Bitsbox is a startup that teaches children how to code apps. The company sells boxes with suggested apps for users to code on a virtual tablet.

== Background ==
Scott Lininger and Aidan Chopra co-founded Bitsbox, which in 2014 participated in the Boomtown seed accelerator program. The accelerator acquired 6% equity in Bitsbox in exchange for $20,000 in seed funding.

In January 2015 Bitsbox raised $253,696 from 2,943 people in a Kickstarter campaign, and in April 2015 the company began sending out monthly subscription boxes with apps to code. In August 2015 Bitsbox closed a $500,000 funding round.

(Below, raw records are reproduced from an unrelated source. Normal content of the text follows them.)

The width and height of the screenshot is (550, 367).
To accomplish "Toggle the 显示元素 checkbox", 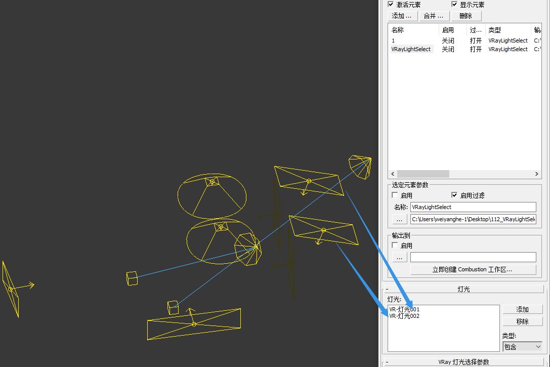I will pos(455,5).
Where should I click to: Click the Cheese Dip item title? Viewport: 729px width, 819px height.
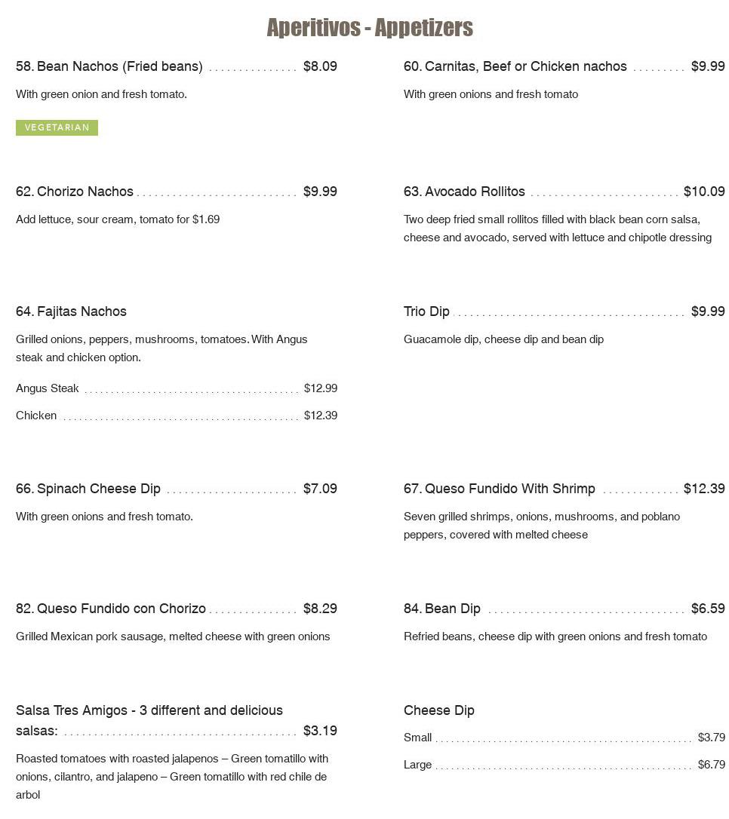tap(439, 710)
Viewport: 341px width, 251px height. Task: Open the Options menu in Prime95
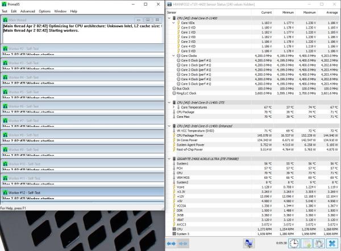tap(45, 11)
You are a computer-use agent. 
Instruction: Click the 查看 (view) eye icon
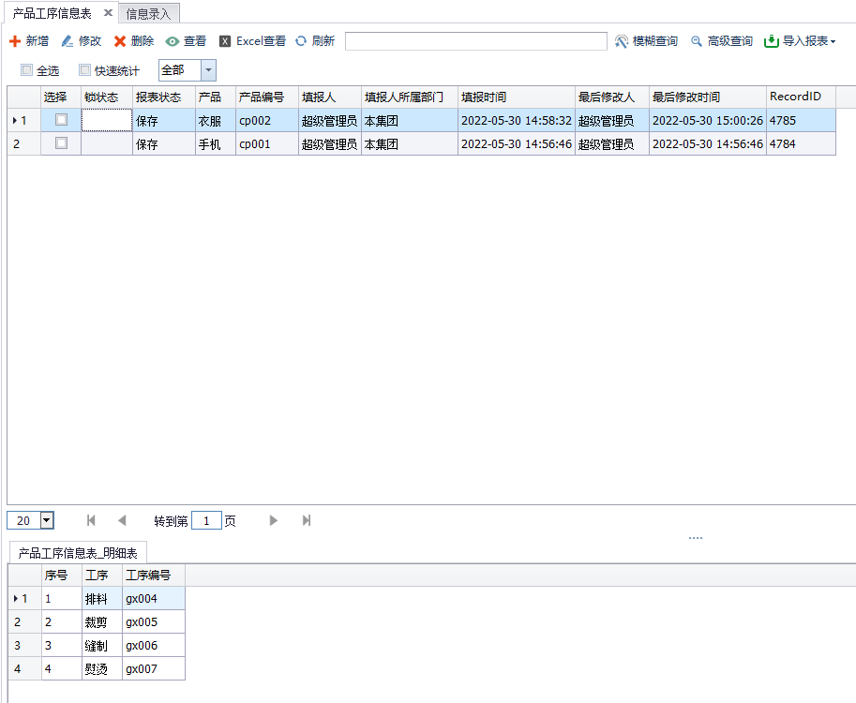coord(173,41)
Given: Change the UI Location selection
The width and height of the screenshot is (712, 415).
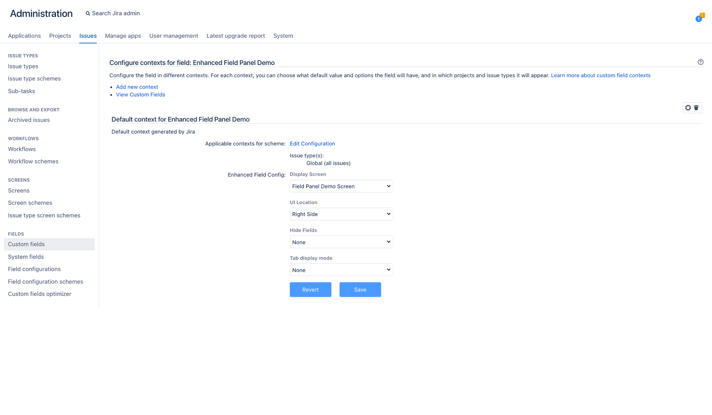Looking at the screenshot, I should coord(341,214).
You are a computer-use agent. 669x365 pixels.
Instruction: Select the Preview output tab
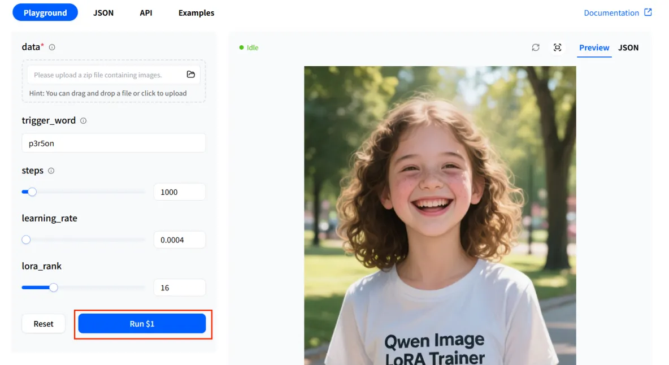click(x=594, y=47)

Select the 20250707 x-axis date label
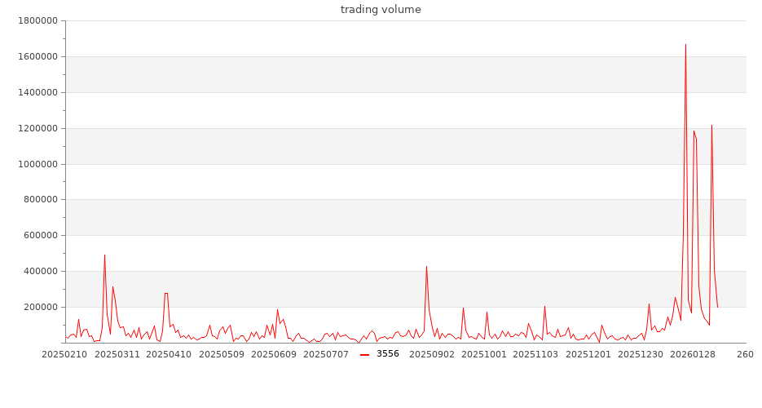click(x=326, y=354)
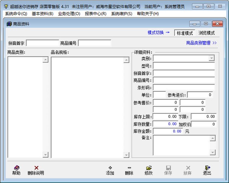Click the 退出 door icon
Viewport: 229px width, 183px height.
(207, 167)
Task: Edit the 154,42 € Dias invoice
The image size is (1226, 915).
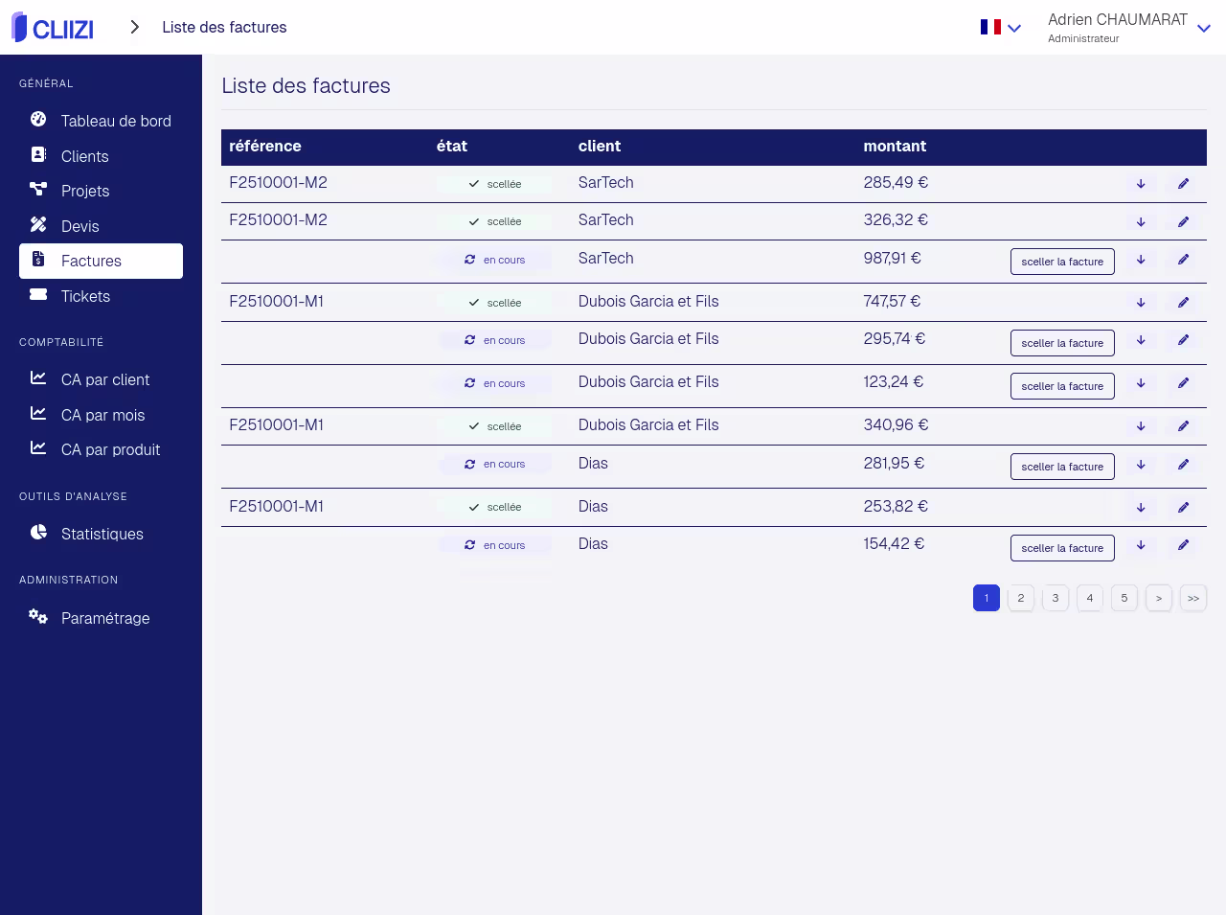Action: click(x=1183, y=545)
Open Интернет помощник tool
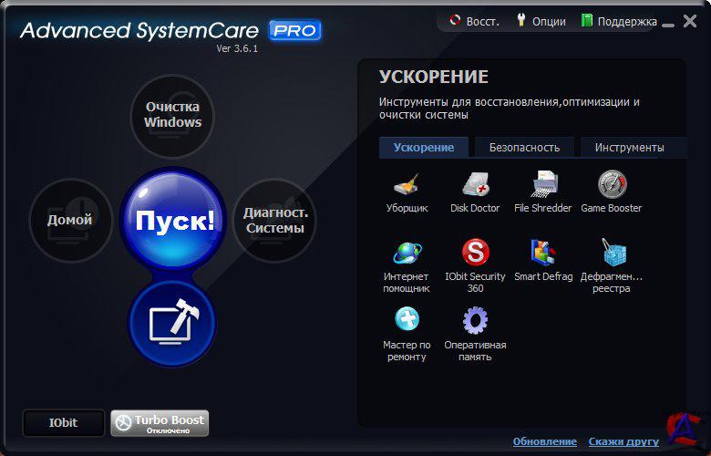This screenshot has height=456, width=711. [x=407, y=254]
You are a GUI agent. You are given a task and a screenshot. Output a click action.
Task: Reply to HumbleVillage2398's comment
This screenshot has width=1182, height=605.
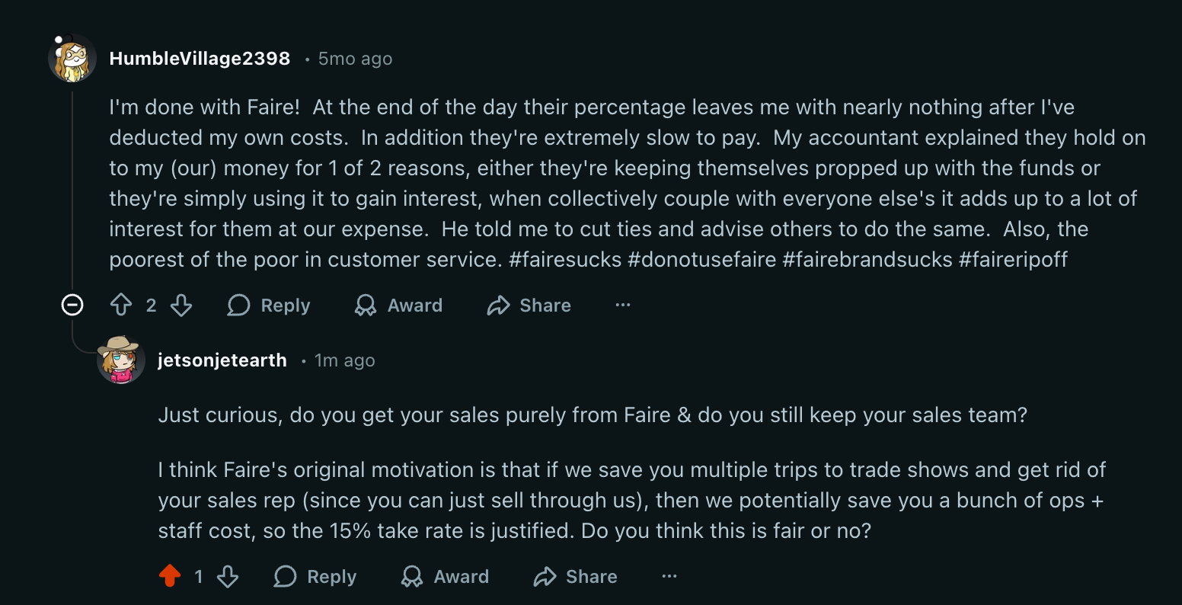point(269,306)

In June 2017, it was reported that Bitxbox was working with Colorado schools, and conducted its first pilot program with Saint Vrain Valley School District in Longmont, Colo., to study how the coding could be used in the classrooms.

== Reception ==
Forbes contributor Michael Lindenmayer wrote, "Bitsbox sets kids up for success" because, "children need to know how to code." Tamara Chuang of The Denver Post commented that Bitsbox, "[Is] helping to buck gender stereotypes for kids" since around half of its users are girls. CBS news anchor Kristine Johnson called Bitsbox, "a brilliant idea" and noted that the visuals are exciting for children.